Figure 3.

Aβ overload induces alterations in the mitochondrial dynamics towards increasing fission and reducing fusion balance. Mitochondrial dynamics was evaluated by analysing the levels of representative mitochondrial Mfn1 (A), Mfn2 (B) and Opa1 (C) fusion and Drp1 (C) fission proteins. In all cases (A–D) Histograms represent the densitometric protein levels in cerebral cortex (left panels) and hippocampus (right panel) from 3-, 6- and 12-month-old wt and APP/PS1 mice. Bottom panels show representative immunoblots.
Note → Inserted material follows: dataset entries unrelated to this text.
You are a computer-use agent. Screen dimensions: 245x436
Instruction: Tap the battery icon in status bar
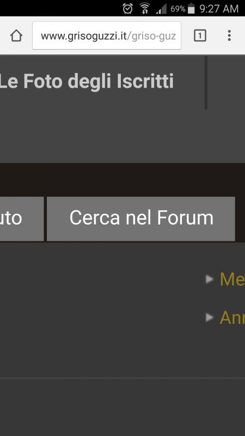pos(191,9)
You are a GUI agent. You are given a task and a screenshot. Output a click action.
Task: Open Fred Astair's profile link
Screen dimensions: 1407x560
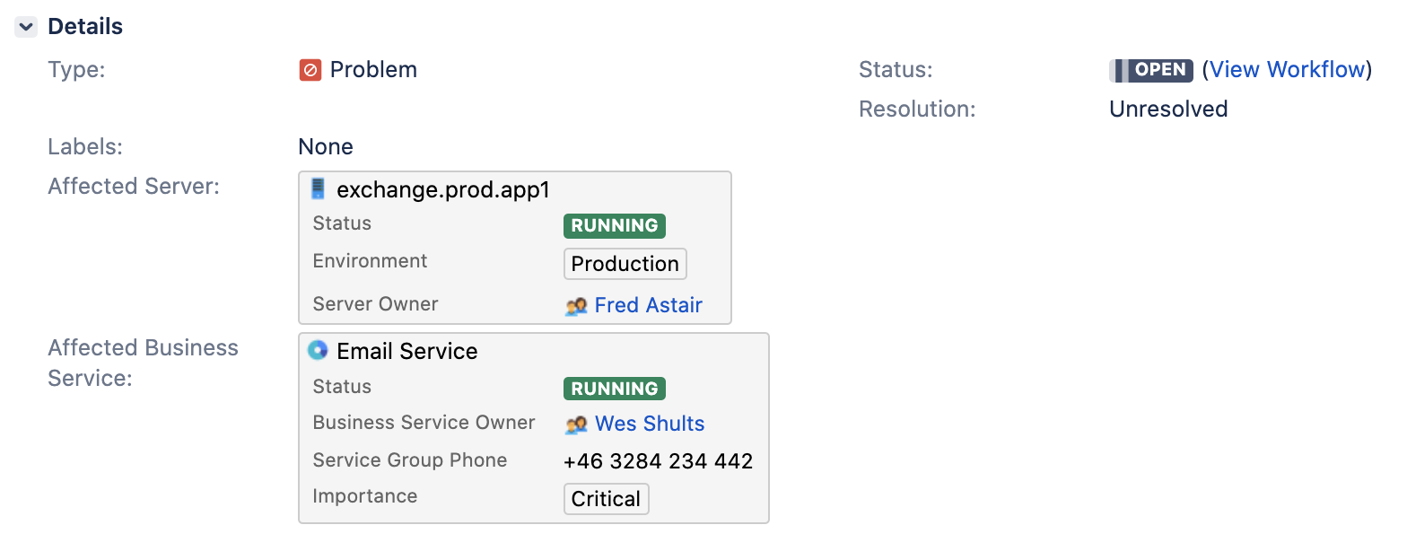pos(648,305)
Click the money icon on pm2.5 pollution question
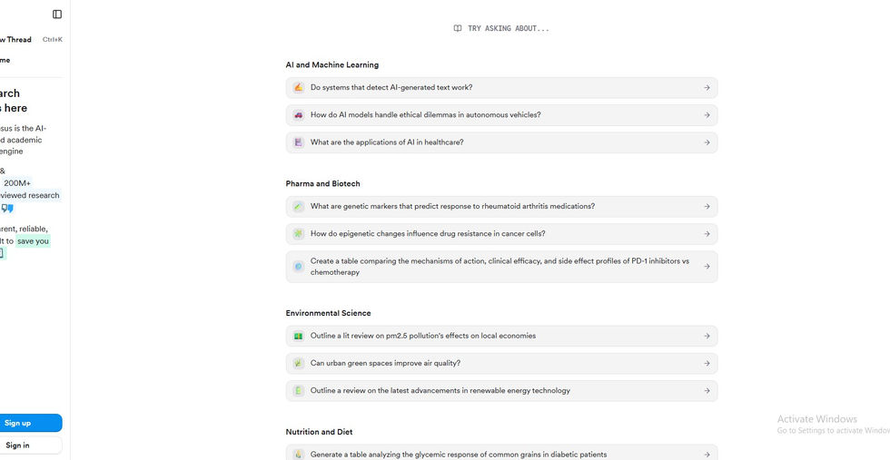890x460 pixels. [298, 337]
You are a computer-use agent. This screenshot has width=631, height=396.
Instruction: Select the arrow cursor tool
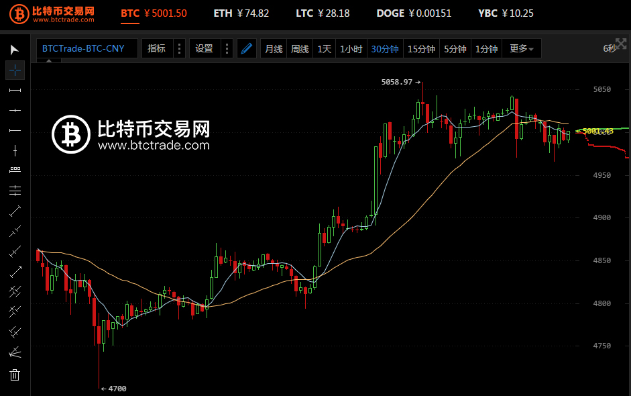tap(15, 50)
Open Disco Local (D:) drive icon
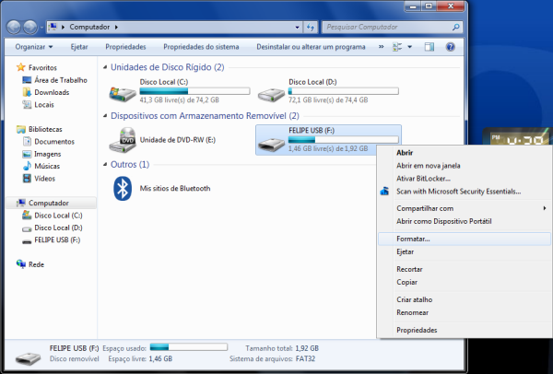The image size is (553, 374). tap(271, 92)
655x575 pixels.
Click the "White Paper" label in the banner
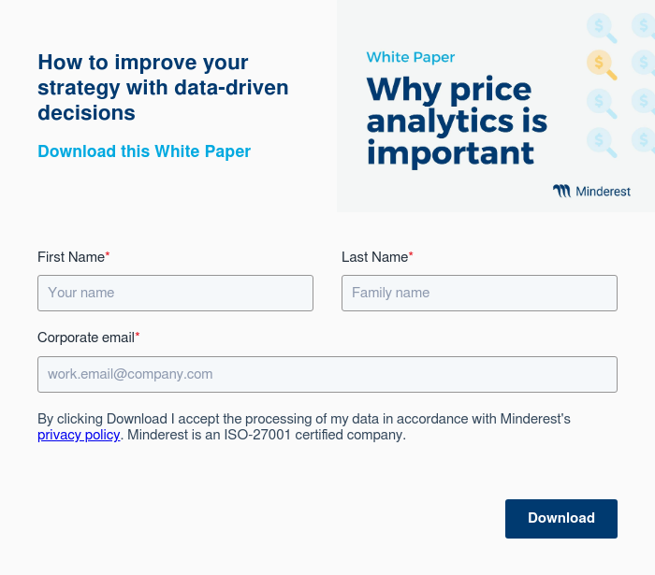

Data are expressed as mean ± SEM; n = 5–10 mice. *p < 0.05; **p < 0.01; ***p < 0.001; ****p < 0.0001. Statistical significance was assessed by two-way ANOVA followed by Tukey’s post hoc test for multiple comparisons. (E) Representative immunoblots showing the mitochondrial fusion (Mfn1, Mfn2 and Opa1) and fission (Drp1) proteins in rat primary neuronal cell cultures and SH-SY5Y cells after 24 h treatment with 1 µM oligomerised Aβ₄₂. (F) Histograms presenting the densitometric analysis of the mitochondrial fusion (Mfn1, Mfn2 and Opa1) and fission (Drp1) proteins in rat primary neuronal cell cultures (left panel) and SH-SY5Y cells (right panel) after 24 h treatment with or without 1 µM oligomerised Aβ₄₂. Data are expressed as mean ± SEM; primary neurons: n = 7, SH-SY5Y cells: n = 6. *p < 0.05; **p < 0.01; ****p < 0.0001. Statistical significance was assessed by student’s t-test.